Num estúdio de gravação se isola, tanto quanto possível, os ruídos externos. Mesmo assim, sobram muitos: uma respiração mais acentuada, um roçar no microfone, uma batida do arco na madeira do violino, uma mão que esbarra na tampa do piano. Para esses e tantos outros ruídos indesejados, temos os mais variados softwares que filtram e limpam qualquer sujeira. O resultado final é higiênico, asséptico – profundo e sensual como um banheiro de hospital ou uma foto mil vezes retocada no Photoshop.
Todos os dias nos olhamos no espelho e este nos devolve imagens estranhas: rugas que antes não estavam lá, olheiras que insistem em se intensificar, imperfeições várias que teimam em se multiplicar. Pensamos: isso nos tornará mais feios, por conseguinte seremos menos amados, menos desejados. Bobagem. Não nos apaixonamos porque alguém tem a pele linda, ou cabelos lindos ou seios lindos. Se assim fosse, estaríamos apaixonados por um detalhe e não pela pessoa. E o Photoshop nos rouba a imagem desse ser por quem nos apaixonamos, transformando-o em algo outro, irreconhecível; em prol de ideais genéricos, o que era único foi apagado: ao invés do nosso ser amado, agora nos deparamos com apenas um belo ser, mais um entre milhões de outros.
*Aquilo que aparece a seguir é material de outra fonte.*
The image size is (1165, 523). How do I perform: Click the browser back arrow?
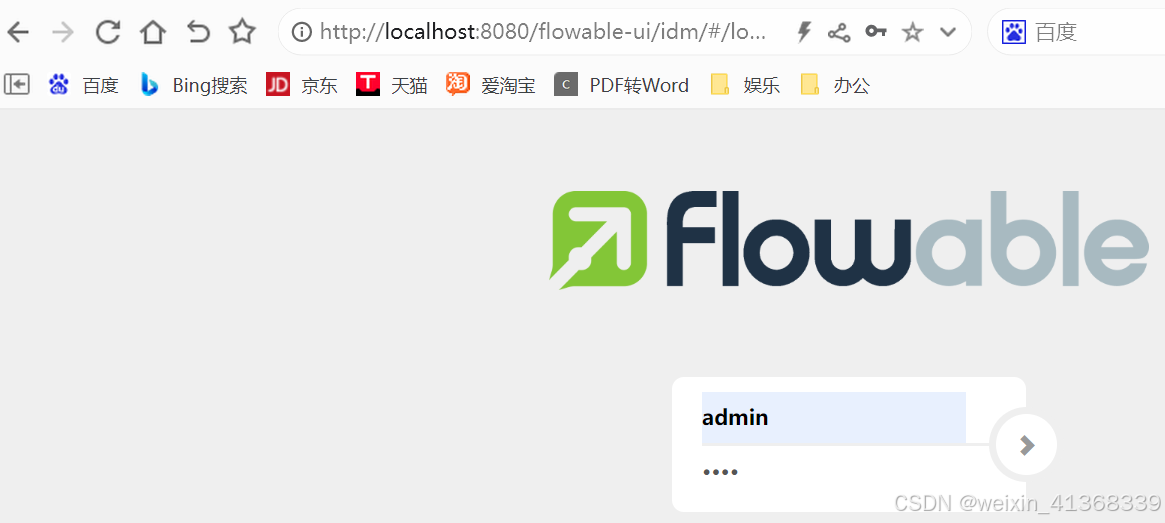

Sabe aquela nota lá “pura e afinada”? É uma ilusão acústica; junto a ela soam várias outras notas, consoantes e dissonantes (um espectro sonoro denominado série harmônica), resultando em ondas sonoras altamente complexas e multiformes. É a beleza do som: sua assimetria; sua imperfeição. Sua insondabilidade (céus, sempre quis usar essa palavra!). A beleza que, sempre única, pode ser amada. E por que uma nota, podendo ser amada, preferiria ser admirada?
Alberto Heller


5 Comentários. Deixe novo
A insondável Beleza do ser (Im)Perfeito
O que seria da ilusão se a maquiagem fosse perfeita? E o que seria da insondabilidade se o espectro sonoro fosse simétrico e totalmente perfeito? Adorei o seu texto!
Obrigado Chica! Beijo!
O que seria da simples luz, se não pudéssemos ver seu espectro através do cristal? Tudo depende do ponto de vista. Tudo mesmo! A beleza, ou o amor, também! Belo ponto de vista!